Wie wichtig ist mir Datenschutz?

Eine Option ist, generell alle Cookies zu akzeptieren. Und zwar dann, „wenn man einmal akzeptiert hat, dass kostenfreie Dienste monetarisiert werden müssen“ – und kein Problem damit hat, dass dafür die eigenen Daten verwendet werden, so Weiß. Dann müssen Nutzer nur auf „Zustimmen“ oder „Alle akzeptieren“ klicken.

Wie bequem will ich surfen?

Wer zwar Datenschutz, aber wenig Aufwand betreiben möchte, braucht meist nur zwei Klicks. Neben dem „Zustimmen“-Button gibt es eine Option namens „Einstellungen“ oder „Anpassen“. Achtung: Häufig ist diese unscheinbar grau, während die Schaltfläche zur Zustimmung farbig hinterlegt ist.
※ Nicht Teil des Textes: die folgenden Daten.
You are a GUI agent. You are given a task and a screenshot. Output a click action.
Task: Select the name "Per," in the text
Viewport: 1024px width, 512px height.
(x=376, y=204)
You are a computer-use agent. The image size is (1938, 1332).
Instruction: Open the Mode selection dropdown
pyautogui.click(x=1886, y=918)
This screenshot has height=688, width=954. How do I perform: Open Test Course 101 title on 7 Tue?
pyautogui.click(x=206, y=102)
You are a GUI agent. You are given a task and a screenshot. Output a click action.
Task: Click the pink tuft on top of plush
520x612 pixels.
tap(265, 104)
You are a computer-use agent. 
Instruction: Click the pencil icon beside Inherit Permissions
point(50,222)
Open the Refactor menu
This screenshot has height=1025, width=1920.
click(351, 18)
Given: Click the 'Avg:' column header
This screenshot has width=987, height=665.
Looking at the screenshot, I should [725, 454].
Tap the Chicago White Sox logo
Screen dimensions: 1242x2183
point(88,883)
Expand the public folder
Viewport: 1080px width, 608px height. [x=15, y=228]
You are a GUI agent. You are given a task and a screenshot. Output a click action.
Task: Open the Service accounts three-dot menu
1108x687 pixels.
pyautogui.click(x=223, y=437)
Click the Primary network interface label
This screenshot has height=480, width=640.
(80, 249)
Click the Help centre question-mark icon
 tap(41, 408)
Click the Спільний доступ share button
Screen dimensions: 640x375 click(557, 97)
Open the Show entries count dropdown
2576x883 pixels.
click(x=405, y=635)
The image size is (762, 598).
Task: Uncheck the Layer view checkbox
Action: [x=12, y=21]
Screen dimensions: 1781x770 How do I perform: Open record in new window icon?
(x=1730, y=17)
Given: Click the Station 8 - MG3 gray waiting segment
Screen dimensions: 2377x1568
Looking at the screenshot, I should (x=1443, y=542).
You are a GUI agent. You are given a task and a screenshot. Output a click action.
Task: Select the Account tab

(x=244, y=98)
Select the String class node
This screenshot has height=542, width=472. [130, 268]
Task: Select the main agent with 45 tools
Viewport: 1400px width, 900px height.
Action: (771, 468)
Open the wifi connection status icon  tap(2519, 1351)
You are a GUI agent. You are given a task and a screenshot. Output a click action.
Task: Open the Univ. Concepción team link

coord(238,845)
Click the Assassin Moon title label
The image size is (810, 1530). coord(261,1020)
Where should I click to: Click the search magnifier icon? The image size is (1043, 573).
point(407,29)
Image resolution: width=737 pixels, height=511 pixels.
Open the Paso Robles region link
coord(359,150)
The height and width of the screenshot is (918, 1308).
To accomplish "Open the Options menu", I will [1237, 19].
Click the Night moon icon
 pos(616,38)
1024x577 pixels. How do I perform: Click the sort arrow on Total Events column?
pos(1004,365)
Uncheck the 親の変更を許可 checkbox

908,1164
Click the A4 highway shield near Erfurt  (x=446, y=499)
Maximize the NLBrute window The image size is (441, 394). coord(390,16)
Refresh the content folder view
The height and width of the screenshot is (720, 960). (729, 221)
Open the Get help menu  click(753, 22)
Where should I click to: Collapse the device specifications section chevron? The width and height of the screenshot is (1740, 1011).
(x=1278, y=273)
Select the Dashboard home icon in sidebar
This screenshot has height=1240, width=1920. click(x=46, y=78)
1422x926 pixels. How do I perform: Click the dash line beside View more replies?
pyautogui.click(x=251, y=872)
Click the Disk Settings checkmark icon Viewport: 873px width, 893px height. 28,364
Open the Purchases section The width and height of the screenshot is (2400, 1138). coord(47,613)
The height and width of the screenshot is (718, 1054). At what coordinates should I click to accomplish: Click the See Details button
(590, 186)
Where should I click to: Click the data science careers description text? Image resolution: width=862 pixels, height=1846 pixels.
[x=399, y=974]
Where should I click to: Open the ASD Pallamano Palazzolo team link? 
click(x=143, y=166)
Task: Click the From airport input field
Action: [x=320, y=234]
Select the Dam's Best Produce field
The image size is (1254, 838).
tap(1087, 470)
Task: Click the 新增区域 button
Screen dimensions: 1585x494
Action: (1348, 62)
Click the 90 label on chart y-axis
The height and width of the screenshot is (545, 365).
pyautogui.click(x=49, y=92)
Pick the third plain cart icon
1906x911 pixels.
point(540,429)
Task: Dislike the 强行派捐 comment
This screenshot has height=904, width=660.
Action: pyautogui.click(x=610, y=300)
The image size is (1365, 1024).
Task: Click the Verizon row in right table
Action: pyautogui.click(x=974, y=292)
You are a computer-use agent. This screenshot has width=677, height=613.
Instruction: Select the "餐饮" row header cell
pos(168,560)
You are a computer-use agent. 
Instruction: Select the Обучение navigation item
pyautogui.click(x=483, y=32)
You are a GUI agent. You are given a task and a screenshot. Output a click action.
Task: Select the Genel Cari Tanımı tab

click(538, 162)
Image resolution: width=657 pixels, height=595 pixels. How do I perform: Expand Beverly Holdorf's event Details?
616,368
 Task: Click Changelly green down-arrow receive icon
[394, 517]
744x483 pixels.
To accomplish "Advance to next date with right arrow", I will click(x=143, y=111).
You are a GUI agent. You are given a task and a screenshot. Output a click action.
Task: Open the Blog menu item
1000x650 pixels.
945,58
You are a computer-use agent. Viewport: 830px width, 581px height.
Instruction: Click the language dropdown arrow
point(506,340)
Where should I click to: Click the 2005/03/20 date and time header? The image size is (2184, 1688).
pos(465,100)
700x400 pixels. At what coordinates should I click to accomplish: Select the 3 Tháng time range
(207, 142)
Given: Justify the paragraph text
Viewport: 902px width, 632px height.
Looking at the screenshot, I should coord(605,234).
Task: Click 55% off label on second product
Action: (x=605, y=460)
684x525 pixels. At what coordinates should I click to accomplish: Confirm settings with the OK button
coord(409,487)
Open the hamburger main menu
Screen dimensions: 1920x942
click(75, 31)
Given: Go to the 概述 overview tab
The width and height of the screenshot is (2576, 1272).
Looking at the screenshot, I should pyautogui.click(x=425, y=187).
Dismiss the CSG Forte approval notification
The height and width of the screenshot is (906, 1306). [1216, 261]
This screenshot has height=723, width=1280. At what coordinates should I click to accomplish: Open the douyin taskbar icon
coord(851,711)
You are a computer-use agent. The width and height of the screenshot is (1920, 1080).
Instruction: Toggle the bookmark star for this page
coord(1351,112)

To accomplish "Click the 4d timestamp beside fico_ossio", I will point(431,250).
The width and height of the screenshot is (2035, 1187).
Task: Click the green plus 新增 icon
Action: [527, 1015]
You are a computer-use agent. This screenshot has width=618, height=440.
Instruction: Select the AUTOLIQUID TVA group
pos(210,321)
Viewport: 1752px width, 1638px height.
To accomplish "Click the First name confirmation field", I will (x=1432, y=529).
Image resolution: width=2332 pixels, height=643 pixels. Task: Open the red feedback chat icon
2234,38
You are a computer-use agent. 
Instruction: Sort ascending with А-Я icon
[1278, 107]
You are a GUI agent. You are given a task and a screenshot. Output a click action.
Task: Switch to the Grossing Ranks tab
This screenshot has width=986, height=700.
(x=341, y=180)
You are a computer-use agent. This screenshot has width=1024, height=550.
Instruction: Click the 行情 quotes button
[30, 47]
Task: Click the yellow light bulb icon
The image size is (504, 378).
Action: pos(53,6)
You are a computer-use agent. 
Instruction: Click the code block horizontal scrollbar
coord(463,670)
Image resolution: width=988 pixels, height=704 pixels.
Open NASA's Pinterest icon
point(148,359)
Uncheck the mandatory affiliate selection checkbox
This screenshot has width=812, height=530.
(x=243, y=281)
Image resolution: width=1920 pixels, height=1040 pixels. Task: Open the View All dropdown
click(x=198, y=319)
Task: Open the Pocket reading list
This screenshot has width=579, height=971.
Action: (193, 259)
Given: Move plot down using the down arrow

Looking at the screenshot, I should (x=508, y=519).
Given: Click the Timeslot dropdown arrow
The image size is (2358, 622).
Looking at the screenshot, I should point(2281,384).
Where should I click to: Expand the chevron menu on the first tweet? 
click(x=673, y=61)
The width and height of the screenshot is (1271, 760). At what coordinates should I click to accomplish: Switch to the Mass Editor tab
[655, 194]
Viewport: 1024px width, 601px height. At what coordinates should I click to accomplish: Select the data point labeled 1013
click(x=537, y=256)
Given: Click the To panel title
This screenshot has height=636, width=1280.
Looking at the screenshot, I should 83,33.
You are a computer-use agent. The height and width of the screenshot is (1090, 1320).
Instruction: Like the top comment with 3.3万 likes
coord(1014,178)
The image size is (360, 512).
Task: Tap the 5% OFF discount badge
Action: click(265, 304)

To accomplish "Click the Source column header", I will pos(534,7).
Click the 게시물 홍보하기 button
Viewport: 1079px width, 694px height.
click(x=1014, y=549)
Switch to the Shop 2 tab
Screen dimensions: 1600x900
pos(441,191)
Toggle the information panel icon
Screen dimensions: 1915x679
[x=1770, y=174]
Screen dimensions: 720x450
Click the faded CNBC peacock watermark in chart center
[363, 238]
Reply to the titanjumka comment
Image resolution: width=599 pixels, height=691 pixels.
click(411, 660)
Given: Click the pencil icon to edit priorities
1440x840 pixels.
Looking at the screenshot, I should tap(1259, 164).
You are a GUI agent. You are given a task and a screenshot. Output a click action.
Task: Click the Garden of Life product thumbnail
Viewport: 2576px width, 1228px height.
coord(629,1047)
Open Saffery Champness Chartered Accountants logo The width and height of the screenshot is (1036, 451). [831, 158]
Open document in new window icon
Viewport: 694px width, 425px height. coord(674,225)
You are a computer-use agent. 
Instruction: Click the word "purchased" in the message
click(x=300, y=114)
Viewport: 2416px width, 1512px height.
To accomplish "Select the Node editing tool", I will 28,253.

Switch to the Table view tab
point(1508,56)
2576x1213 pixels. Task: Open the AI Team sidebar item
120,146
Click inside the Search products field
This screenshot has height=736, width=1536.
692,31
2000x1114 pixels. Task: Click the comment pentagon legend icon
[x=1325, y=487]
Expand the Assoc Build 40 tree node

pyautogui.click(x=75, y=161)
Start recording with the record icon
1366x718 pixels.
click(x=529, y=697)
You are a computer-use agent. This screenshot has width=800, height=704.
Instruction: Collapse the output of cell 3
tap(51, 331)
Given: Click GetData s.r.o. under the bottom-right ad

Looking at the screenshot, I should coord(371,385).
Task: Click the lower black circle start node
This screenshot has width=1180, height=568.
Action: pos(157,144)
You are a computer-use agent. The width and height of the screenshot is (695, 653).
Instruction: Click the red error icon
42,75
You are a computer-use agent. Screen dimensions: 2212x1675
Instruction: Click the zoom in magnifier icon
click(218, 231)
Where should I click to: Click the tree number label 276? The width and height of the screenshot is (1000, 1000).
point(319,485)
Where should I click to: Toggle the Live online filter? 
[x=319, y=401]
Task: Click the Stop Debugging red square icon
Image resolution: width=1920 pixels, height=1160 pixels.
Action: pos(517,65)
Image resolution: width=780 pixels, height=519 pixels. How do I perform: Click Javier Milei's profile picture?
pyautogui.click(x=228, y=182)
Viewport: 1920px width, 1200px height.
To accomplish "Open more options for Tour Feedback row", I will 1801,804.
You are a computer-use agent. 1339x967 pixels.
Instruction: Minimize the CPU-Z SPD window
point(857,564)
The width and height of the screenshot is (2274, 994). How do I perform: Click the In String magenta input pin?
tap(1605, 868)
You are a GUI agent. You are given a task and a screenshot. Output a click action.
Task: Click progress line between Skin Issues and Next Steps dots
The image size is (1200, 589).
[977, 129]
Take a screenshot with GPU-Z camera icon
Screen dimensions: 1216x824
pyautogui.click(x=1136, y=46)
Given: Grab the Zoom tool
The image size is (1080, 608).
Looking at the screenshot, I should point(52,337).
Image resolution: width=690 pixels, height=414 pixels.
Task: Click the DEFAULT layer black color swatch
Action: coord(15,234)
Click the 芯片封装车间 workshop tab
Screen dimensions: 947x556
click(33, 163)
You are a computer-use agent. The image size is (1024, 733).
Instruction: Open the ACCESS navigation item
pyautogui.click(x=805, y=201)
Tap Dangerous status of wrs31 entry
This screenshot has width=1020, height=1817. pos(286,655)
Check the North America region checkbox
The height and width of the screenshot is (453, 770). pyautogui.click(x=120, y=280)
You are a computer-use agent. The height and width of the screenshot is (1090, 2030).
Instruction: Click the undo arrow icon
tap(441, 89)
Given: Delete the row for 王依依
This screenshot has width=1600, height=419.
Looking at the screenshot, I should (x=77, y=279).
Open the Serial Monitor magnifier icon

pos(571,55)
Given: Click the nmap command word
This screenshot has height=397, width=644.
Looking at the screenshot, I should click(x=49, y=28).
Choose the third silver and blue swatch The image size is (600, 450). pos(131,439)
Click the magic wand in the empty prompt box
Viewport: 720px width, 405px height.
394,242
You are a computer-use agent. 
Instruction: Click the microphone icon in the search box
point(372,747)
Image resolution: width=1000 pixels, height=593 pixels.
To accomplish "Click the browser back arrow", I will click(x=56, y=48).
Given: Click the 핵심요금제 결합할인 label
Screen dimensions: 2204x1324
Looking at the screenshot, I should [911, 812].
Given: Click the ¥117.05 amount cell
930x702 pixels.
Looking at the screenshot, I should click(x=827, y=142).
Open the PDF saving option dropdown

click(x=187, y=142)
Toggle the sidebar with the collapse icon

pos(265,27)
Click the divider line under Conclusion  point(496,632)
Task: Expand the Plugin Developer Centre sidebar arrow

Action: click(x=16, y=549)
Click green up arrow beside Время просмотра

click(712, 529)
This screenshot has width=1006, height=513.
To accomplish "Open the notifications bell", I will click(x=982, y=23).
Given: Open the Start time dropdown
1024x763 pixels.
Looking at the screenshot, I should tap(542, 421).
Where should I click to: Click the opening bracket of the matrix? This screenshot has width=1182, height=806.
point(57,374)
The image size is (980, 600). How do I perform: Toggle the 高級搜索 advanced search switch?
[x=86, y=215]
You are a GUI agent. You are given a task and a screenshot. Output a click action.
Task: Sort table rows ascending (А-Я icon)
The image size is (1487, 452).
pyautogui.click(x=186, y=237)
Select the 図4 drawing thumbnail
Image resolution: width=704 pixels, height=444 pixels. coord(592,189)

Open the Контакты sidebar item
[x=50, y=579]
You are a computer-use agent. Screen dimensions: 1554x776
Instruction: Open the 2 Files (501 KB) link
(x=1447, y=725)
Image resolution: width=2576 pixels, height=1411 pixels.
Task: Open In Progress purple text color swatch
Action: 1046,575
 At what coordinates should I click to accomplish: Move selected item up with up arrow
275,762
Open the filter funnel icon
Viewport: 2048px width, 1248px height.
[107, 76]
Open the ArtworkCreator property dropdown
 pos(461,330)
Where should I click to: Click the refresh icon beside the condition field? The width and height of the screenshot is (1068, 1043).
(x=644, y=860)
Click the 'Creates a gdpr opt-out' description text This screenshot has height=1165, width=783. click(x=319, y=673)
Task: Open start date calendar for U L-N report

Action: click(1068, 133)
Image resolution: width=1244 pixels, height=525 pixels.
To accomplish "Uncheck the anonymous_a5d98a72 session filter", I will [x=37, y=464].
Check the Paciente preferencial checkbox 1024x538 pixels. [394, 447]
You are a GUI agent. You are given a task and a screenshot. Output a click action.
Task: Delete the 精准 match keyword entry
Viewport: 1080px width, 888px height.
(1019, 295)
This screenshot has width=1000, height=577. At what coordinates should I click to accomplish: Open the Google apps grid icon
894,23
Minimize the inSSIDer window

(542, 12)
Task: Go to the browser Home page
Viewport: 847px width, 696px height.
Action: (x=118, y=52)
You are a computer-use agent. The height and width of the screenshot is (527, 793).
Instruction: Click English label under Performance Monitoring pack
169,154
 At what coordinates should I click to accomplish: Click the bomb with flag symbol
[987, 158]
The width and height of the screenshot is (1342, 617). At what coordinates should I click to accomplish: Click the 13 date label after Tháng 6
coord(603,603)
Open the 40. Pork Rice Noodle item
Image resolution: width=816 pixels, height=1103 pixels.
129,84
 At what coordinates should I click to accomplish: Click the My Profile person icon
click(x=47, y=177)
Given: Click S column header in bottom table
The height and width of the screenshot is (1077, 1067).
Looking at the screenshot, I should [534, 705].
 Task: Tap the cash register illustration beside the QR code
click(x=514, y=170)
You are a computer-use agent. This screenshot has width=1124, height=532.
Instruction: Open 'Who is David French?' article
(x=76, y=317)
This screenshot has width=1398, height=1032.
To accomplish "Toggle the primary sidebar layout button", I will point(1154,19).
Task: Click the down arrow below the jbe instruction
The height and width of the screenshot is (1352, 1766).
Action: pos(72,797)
Hat man den richtigen Button gefunden, verbirgt sich dahinter eine Auflistung aller Cookies, die der Seitenanbieter setzen möchte. Auch hier ist „Alles akzeptieren“ meist farblich hervorgehoben, es gibt aber Alternativen wie „Speichern und beenden“ oder „Meine Auswahl speichern“. Damit werden nur technisch notwendige Cookies gesetzt – und solche, die für den Seitenanbieter unter „berechtigtes Interesse“ fallen. Wer sich hier nicht sicher ist, macht mit dem nächsten Schritt weiter.

Welche Cookie-Zwecke möchte ich unterstützen?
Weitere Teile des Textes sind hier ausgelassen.